Cervical cancer remains the most common
cancer among women living in developing countries, largely because of the failure either to initiate or sustain effective
cervical-cancer screening programmes. This potentially preventable and curable
cancer continues to cause high mortality among relatively young women residing in low-resource countries. Cytology as a screening test, linked with a robust healthcare infrastructure, has significantly affected
cervical cancer prevention in countries that have had sufficient resources to establish and sustain well-conducted programmes. The failure to establish such programmes has stimulated a large body of research into alternative screening tests and approaches to
cervical-cancer prevention. Two of the most recent research methods have been visual inspection with
acetic acid and molecular testing for high-risk types of human papillomavirus
deoxyribonucleic acid.
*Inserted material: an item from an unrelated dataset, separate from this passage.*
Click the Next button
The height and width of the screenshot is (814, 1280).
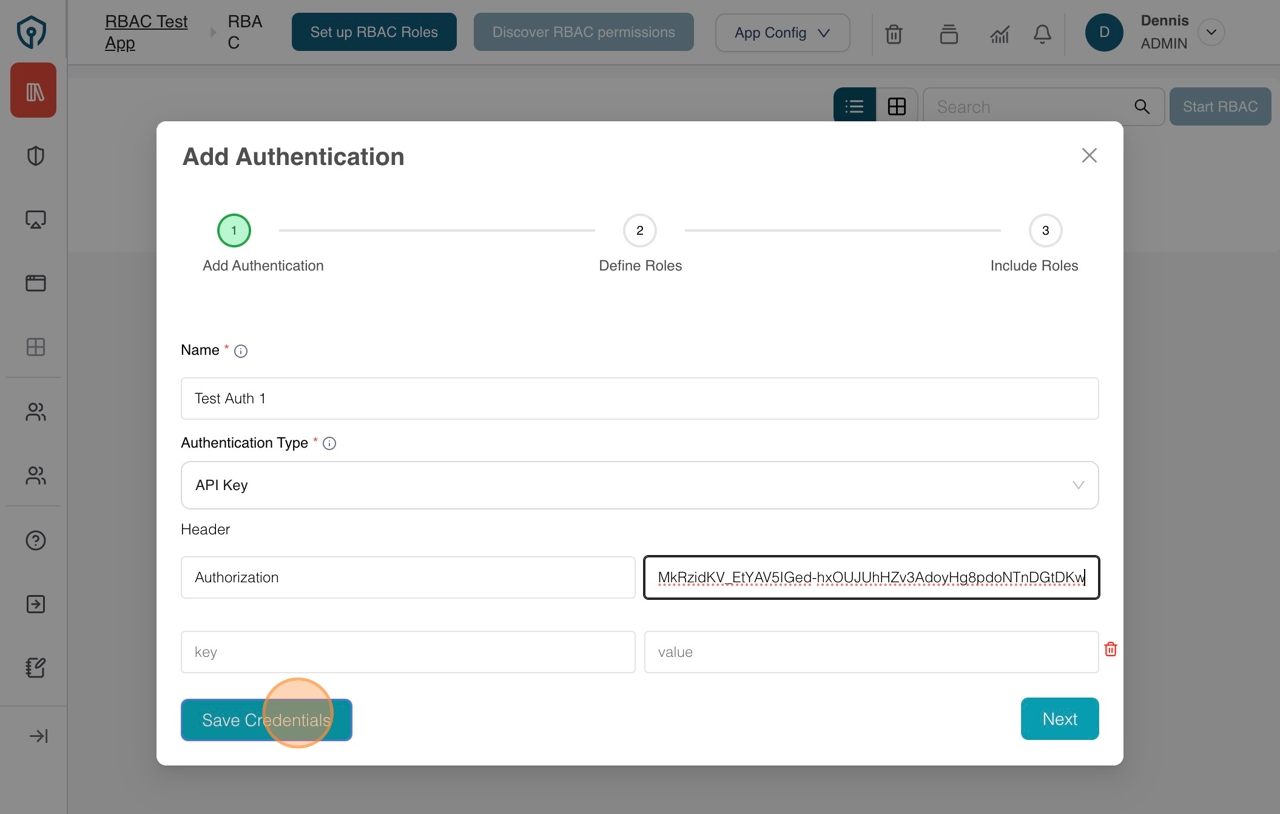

Visual inspection with
acetic acid has shown a great deal of promise in cross-sectional studies; however, in randomised-controlled trials, it has been shown to be significantly less effective in reducing
cervical cancer or its precursors. The development of point-of-care human papillomavirus or other highly sensitive tests for the prevention of
cervical cancer is imperative. It has also been clearly shown that linking testing or screening to treatment (so-called 'screen and treat') without the intervention of colposcopy or the need for sophisticated laboratories may potentially prevent
cervical cancer in large numbers of women.